● **EXERCISE REQUIREMENTS**:
a – Revise the part of the public TV sponsorship text that opens with the words containing "Don't get me" and closes with "thoughts with me.", replacing "documentary" with "film".
b – Name every organization or company mentioned in the public TV sponsorship text.

--- STUDY TEXT Enclosed Below ---

Public broadcasters have long-supported such alternatives, but all of them have been "DOA" in the Congress--with a lack of effective support from anti-commercialization activists being a major lethal factor. Sadly, from what I've been able to observe so far, the furor over "FAT" is on its way to being another dead-end case in point.
Dechert also contacted me about my blog post on this issue.
As a progressive media activist, one of my roles has been to tell my activist colleagues when they haven't done their "homework" in slamming public TV or radio. In your following critique you say:
--"From what I can see, the filmmakers are mainly going to highlight the problem rather than seek out solutions to the obesity epidemic. That's not really my concern, but it is an interesting sidebar. (Why examine a problem in a series of shows on public television if you aren't going to offer suggestions about how to address that problem?. . . ."
Clearly, you failed to do your "homework" in carefully reviewing the Web links on the "Take One More Step" Web site. If you had you would know that the multi-media package of on-air, online, and community-based services for both "Heart" and "Fat" is modeled after Twin Cities Public Television's (tpt's) 2004 Primetime Emmy Award winning package for "The Forgetting: A Portrait of Alzheimer's." PBS lauded it for having the most powerful impact of all the shows it aired in its 2003-2004 national schedule. And tpt's senior producer for "Alzheimer's," Naomi Boak, is "FAT"'s senior producer. You can easily review that and many other National Production awards by clicking here.
--Among your several charges you also say: "Is PBS right to take the money and is GSK just doing a good-natured act of corporate responsibility? Or do you agree with me that this stinks to high heaven?. . ."
"Alzheimer's" also had a single corporate-financed funder, the MetLife Foundation, whose parent company is a major commercial provider of health care, disability and other related insurance and financial-planning services. Its underwriting of this production complied with the same PBS rules that governed "FAT's" production.
So, Jimmy, tell me how that underwriting "stinks"--or more appropriately how it adversely influenced "Alzheimer's." And when you've finally completed your pre-broadcast "homework," actually watched the show, then determined its national impact, competently answer the same question for "FAT." Conspiratorial fantasy is an unacceptable "homework" substitute for social reality.
I responded to these questions and concerns with the following.
THANKS for sharing your concern, Richard, and I certain sympathize with you about the funding. It is a MAJOR issue indeed which makes these corporate sponsorships all the more disconcerting. I know you have to do what you can to raise the dollars necessary and I certainly don't blame Twin Cities for finding a way to get their program on the air.
Don't get me wrong, I am looking forward to seeing what you have come up with and will probably find the documentary to be quite compelling. But it does make me wonder what all those viewers who see GSK's sponsorship will think when the series is finished. As someone who advocates a natural approach to weight loss, this is very disturbing to me.
THANK YOU again for sharing your thoughts with me.
Anyone else have a comment to share about this?

--- End of Enclosed STUDY TEXT ---
--- STUDY MATERIAL Enclosed Below ---

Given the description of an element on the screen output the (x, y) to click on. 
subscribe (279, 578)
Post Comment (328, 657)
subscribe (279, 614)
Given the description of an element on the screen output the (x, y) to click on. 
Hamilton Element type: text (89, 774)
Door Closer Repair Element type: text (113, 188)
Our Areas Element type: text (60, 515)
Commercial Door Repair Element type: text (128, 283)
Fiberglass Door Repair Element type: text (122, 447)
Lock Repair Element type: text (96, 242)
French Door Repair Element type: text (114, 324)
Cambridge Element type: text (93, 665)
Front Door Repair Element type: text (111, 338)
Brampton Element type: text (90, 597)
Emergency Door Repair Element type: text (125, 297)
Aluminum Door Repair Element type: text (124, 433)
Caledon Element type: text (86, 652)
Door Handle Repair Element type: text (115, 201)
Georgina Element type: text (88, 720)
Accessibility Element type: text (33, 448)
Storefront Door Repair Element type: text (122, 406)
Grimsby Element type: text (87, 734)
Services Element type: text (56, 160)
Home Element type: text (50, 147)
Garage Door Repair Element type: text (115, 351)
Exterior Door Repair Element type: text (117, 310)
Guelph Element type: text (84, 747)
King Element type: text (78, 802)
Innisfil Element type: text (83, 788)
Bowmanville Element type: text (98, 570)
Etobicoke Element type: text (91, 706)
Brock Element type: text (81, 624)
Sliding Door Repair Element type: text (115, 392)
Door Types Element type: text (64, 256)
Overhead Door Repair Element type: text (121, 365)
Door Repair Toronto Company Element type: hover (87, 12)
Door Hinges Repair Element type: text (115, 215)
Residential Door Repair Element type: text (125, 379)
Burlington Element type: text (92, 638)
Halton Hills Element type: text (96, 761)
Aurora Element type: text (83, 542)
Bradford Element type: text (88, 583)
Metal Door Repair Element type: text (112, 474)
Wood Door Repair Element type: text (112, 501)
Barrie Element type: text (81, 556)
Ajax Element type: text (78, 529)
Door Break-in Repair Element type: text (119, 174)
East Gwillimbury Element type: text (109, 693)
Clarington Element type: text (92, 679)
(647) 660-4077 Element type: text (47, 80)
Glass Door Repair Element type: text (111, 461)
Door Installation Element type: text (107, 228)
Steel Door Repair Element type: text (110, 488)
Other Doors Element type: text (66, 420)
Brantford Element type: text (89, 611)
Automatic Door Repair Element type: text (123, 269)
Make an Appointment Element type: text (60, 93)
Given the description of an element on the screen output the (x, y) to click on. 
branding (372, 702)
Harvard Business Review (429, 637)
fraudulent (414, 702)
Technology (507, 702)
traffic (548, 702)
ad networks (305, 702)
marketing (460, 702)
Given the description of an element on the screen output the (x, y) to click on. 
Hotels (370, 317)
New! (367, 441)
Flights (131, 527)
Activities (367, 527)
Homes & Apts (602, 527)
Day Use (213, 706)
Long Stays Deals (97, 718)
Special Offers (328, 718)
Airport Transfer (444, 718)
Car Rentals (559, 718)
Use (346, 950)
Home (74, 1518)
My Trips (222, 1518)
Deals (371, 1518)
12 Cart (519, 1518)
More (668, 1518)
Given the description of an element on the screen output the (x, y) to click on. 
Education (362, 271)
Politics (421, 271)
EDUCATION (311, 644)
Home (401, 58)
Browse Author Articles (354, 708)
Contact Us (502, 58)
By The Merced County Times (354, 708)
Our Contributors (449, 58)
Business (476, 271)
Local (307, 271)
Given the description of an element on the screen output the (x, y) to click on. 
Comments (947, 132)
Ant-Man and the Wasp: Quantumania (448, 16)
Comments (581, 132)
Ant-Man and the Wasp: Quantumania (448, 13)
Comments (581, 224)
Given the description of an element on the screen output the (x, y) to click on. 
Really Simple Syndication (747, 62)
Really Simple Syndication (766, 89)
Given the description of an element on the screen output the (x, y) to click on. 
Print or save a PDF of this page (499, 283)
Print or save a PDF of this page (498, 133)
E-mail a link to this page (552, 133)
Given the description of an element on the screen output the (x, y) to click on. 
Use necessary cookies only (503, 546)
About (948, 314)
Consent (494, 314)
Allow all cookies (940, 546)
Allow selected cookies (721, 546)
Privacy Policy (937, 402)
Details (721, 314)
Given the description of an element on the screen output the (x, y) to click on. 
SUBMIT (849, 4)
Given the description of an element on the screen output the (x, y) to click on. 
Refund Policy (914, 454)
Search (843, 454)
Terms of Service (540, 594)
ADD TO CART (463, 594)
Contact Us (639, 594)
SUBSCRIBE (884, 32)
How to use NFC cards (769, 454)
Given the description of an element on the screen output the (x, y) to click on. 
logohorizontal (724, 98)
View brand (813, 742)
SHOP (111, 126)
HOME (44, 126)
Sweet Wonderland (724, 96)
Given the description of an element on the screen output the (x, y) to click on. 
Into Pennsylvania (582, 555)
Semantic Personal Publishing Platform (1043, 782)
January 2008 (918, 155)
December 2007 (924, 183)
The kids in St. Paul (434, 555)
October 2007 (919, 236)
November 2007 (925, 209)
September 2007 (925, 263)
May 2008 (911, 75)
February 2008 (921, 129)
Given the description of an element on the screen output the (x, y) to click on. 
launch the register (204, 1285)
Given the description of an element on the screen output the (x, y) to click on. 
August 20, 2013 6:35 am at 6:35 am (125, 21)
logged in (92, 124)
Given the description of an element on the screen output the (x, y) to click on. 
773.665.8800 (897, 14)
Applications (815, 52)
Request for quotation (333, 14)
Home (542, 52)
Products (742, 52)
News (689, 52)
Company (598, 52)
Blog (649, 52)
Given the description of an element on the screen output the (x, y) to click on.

--- End of Enclosed STUDY MATERIAL ---

● **RESPONSES PER TASK**:
a –
Don't get me wrong, I am looking forward to seeing what you have come up with and will probably find the film to be quite compelling. But it does make me wonder what all those viewers who see GSK's sponsorship will think when the series is finished. As someone who advocates a natural approach to weight loss, this is very disturbing to me.
THANK YOU again for sharing your thoughts with me.

b –
Congress
PBS
Twin Cities Public Television (tpt)
GSK
MetLife Foundation